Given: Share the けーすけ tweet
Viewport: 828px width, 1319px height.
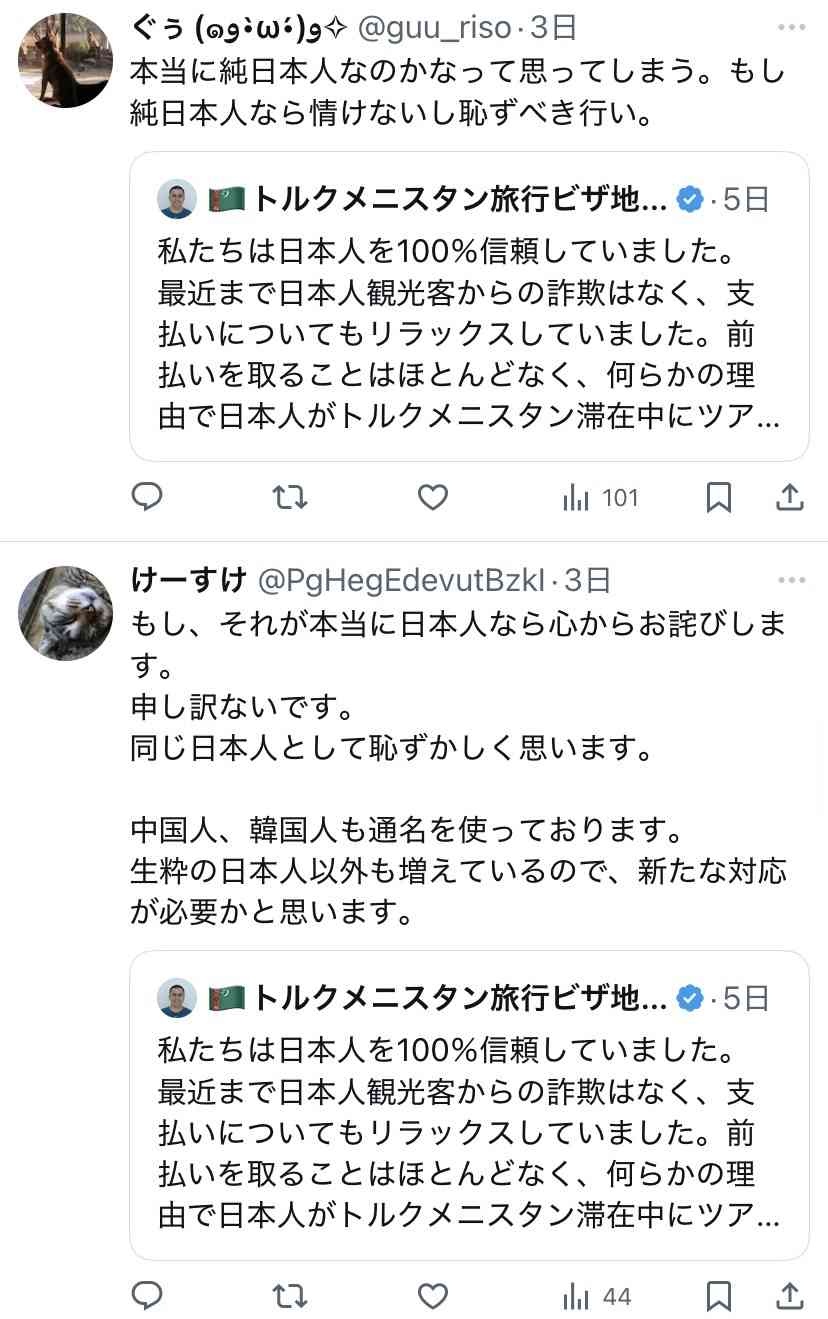Looking at the screenshot, I should [x=789, y=1296].
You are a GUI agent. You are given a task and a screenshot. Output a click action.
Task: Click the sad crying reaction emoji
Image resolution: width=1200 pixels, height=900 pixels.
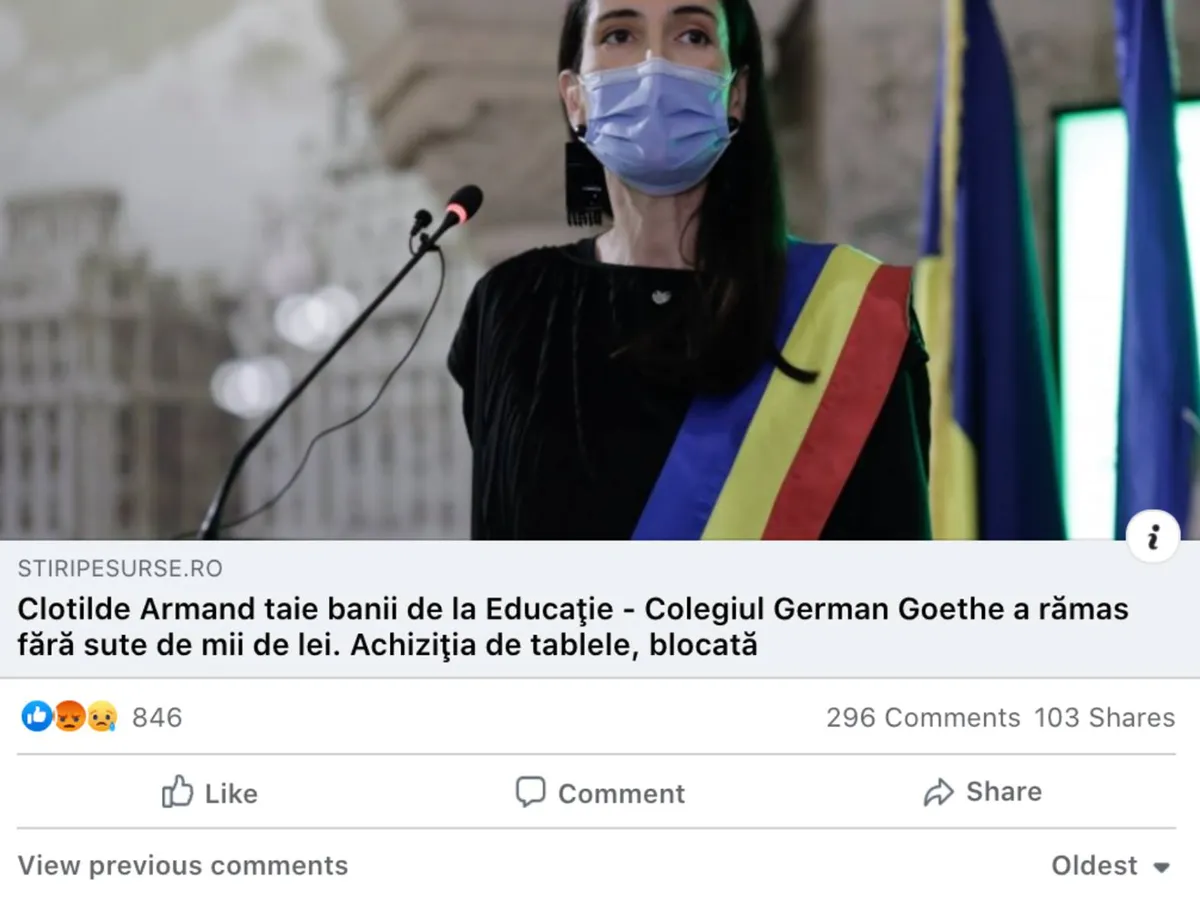[102, 716]
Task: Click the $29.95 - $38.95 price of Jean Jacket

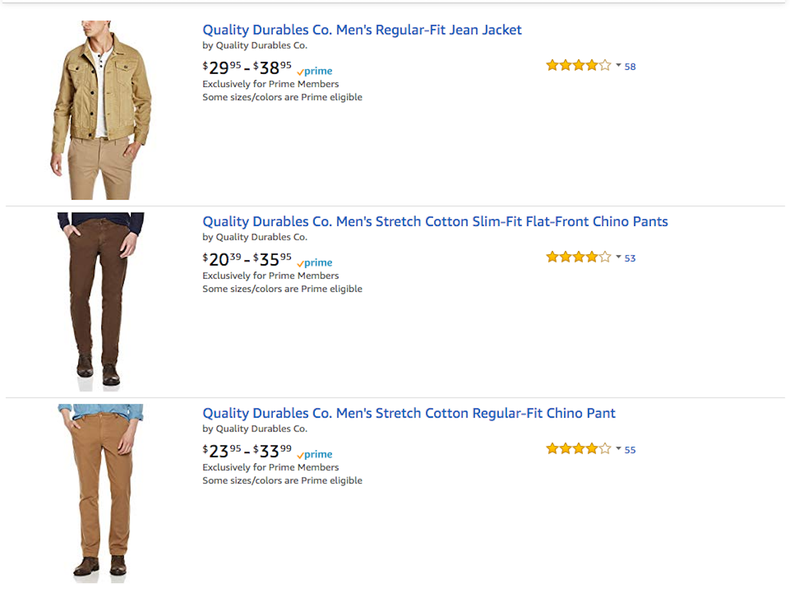Action: point(247,68)
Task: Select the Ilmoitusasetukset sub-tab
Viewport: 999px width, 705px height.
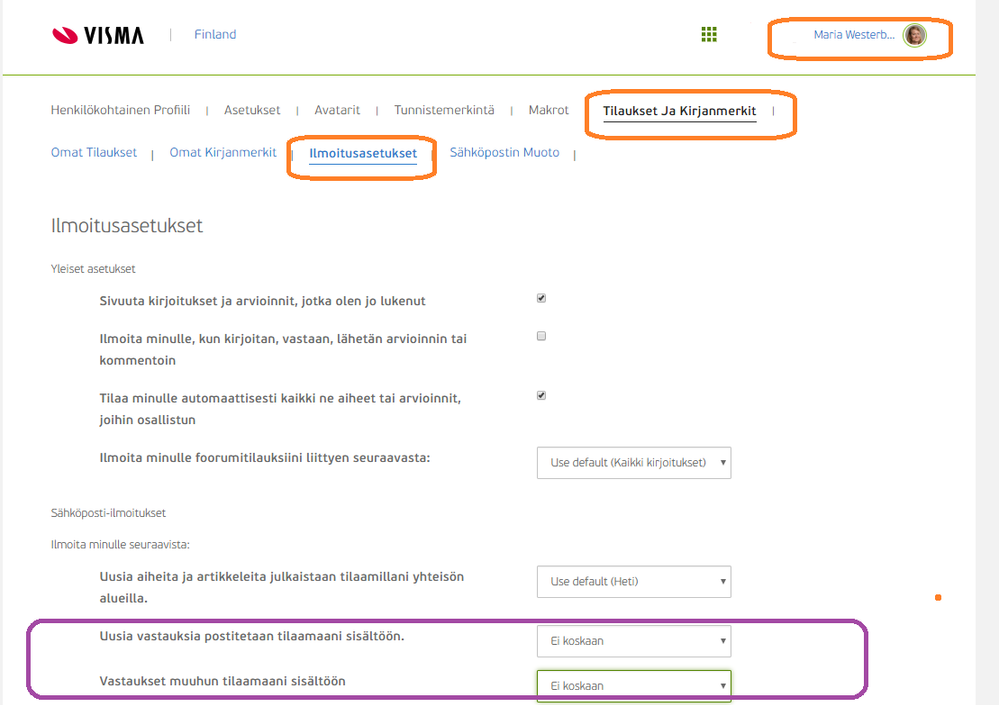Action: point(363,153)
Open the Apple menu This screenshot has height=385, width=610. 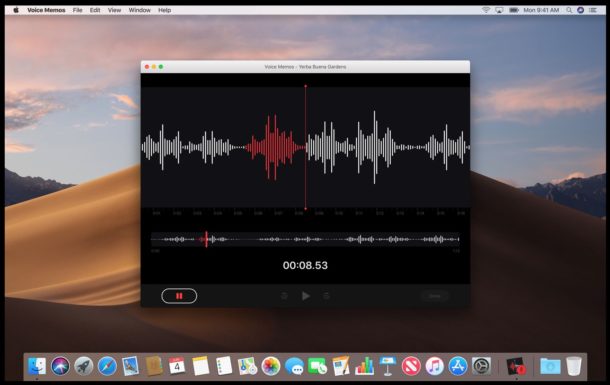click(16, 10)
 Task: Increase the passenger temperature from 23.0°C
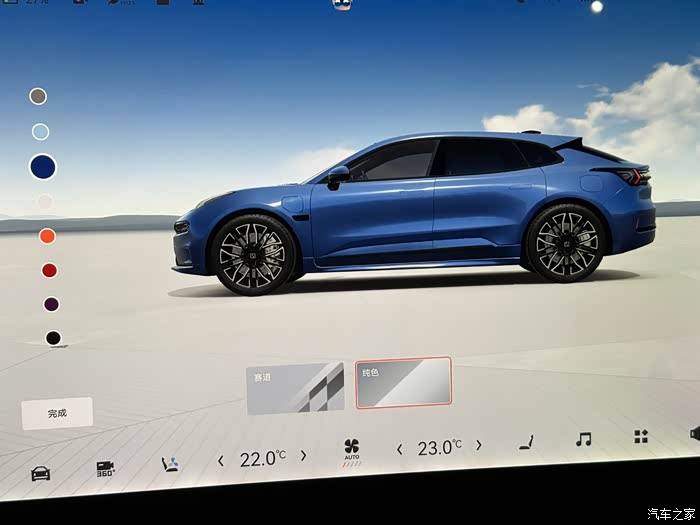pyautogui.click(x=479, y=445)
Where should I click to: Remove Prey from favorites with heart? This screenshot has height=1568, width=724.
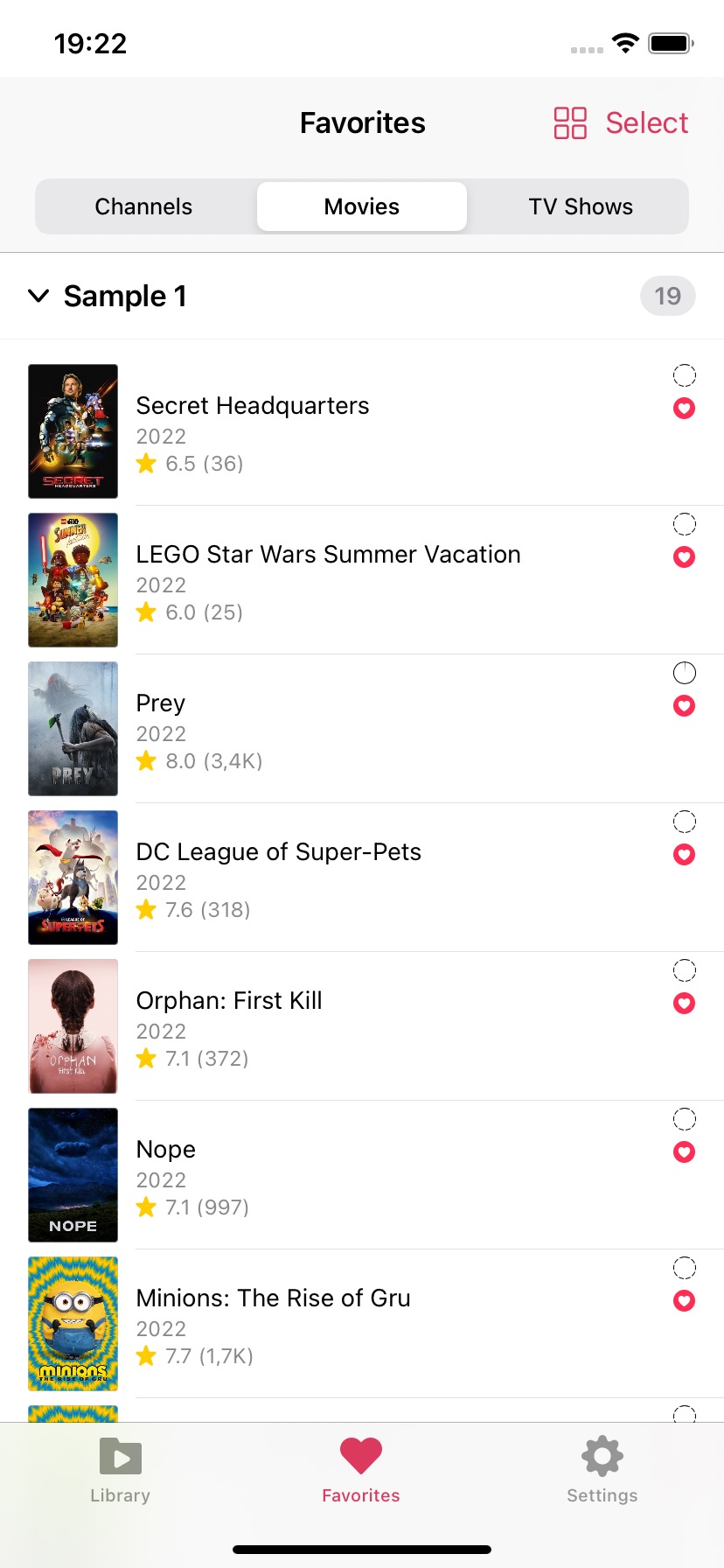684,706
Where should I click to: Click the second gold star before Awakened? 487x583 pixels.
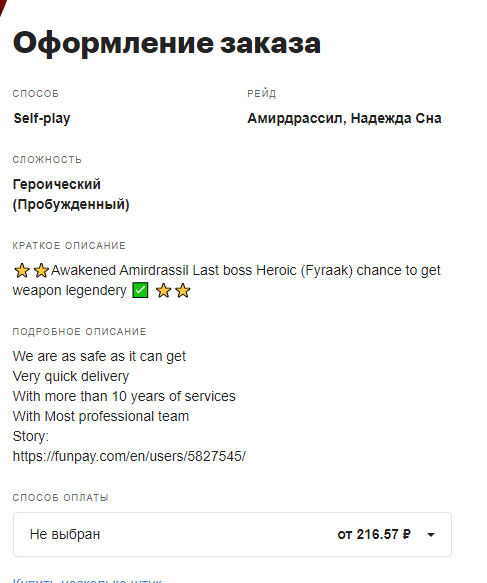[x=41, y=271]
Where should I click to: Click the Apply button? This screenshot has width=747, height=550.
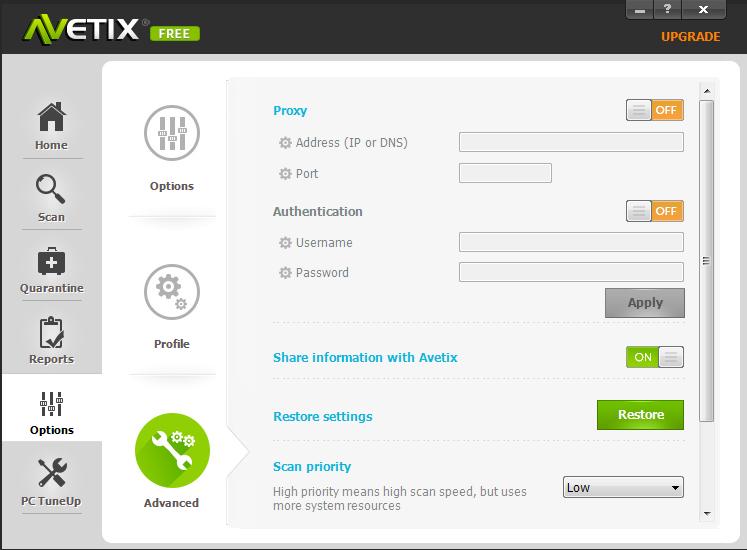coord(644,303)
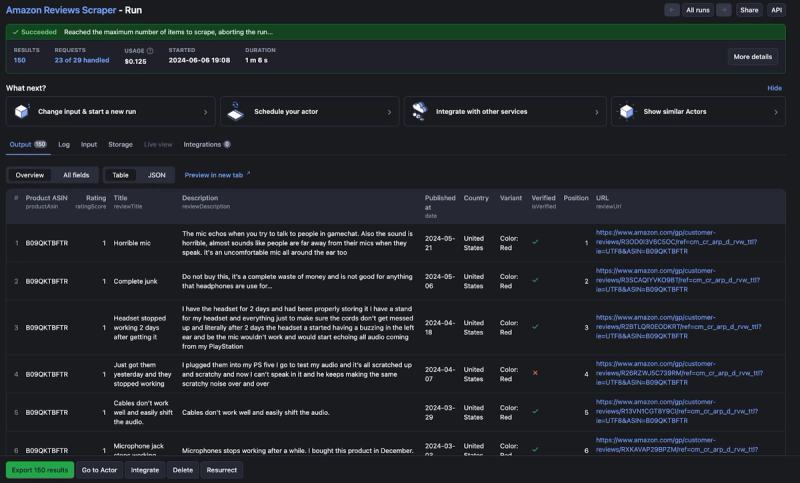Expand Show similar Actors chevron
800x483 pixels.
coord(776,112)
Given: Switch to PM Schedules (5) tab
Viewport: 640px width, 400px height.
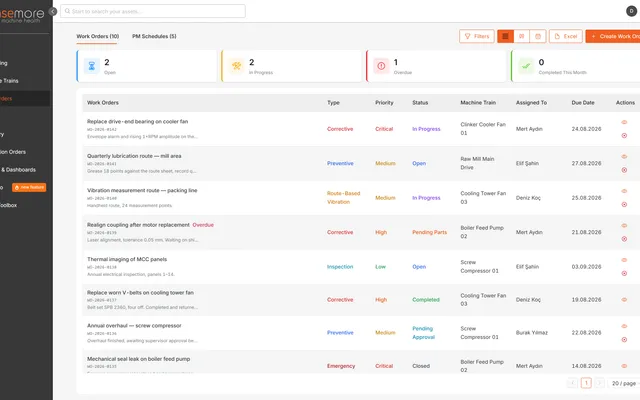Looking at the screenshot, I should click(154, 36).
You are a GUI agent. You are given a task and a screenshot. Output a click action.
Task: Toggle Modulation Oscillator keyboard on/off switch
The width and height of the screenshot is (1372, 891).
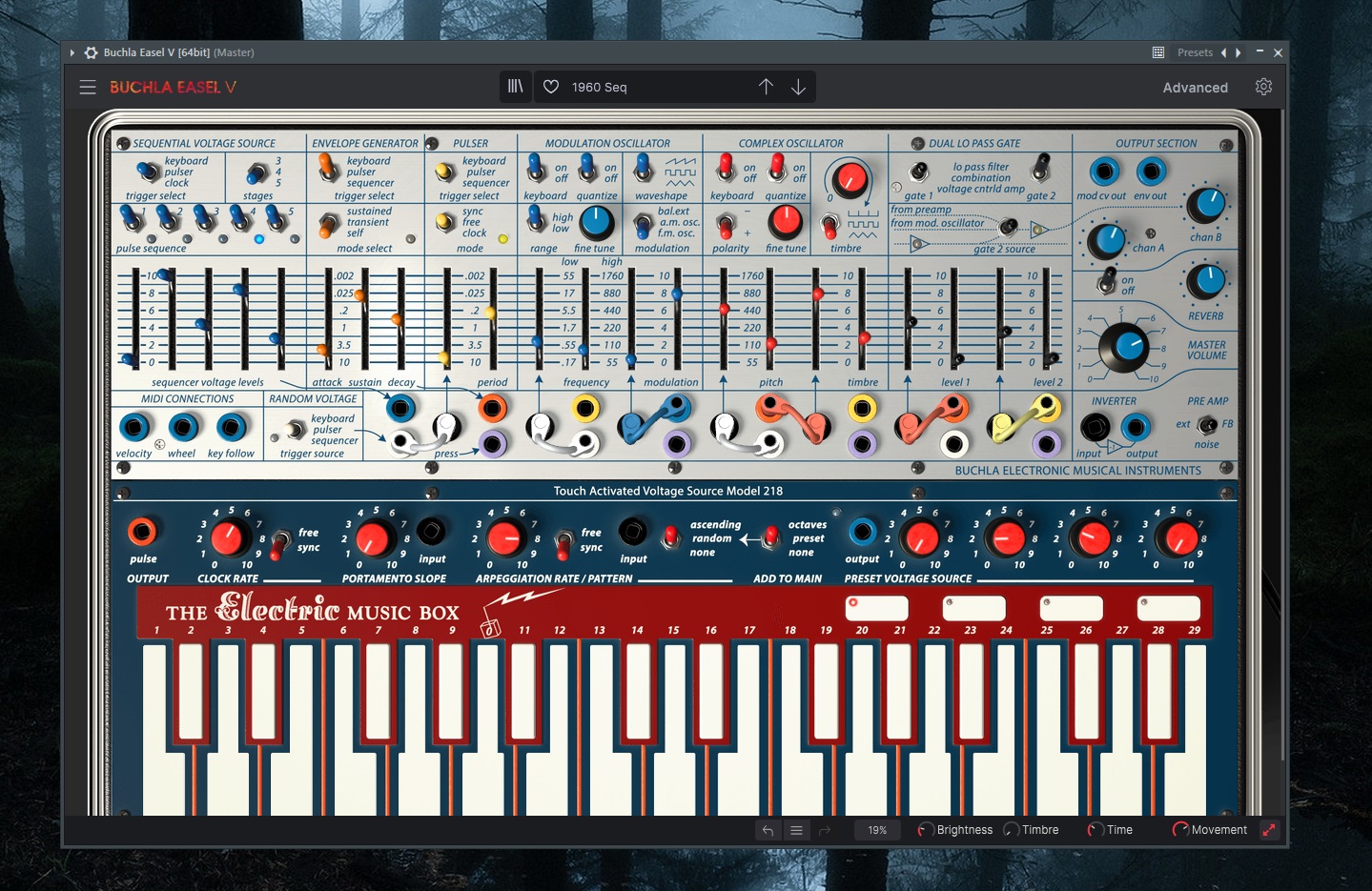coord(538,170)
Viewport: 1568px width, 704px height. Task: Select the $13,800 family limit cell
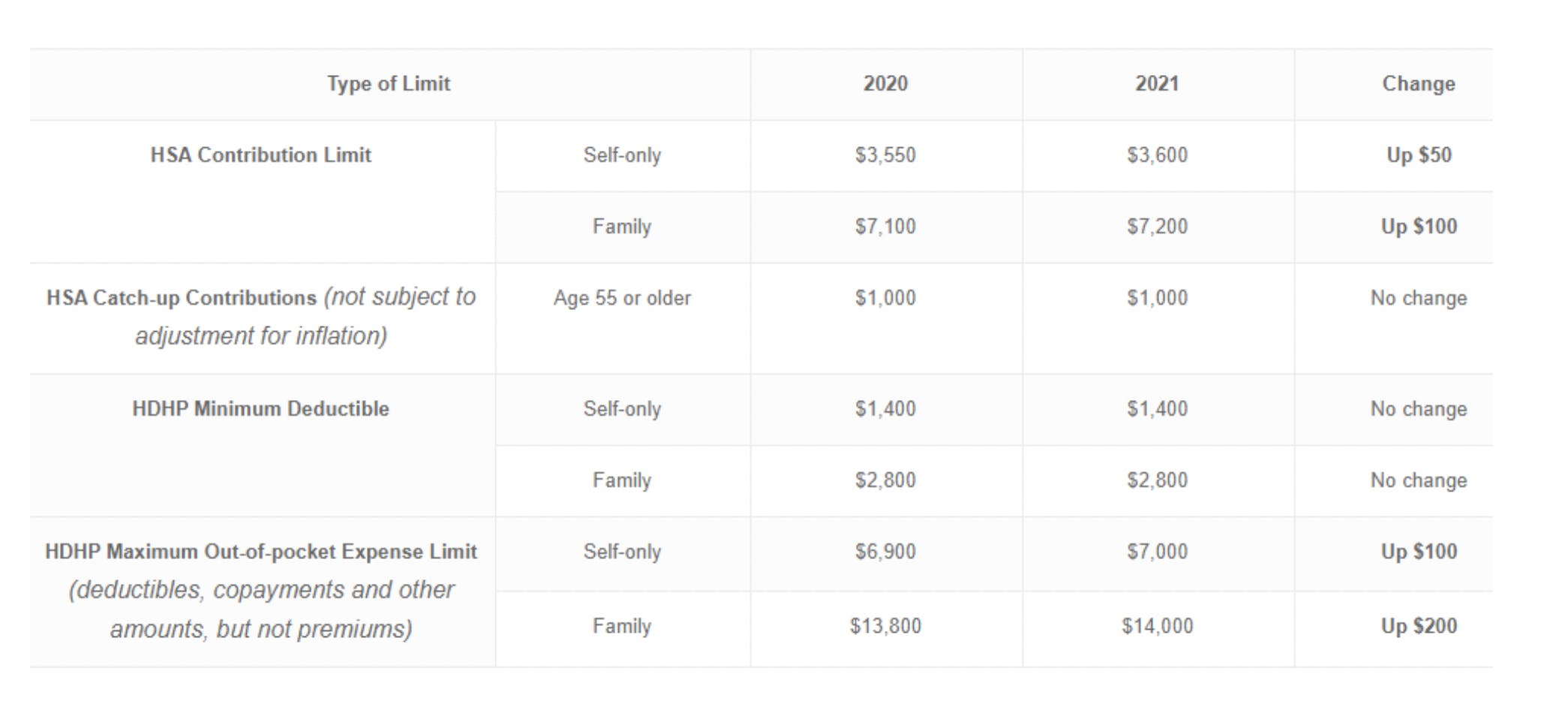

▬▬▬

Work request> Among the entries above, how many lines hold the word "Select"? Reply with only that number.

Expected answer> 2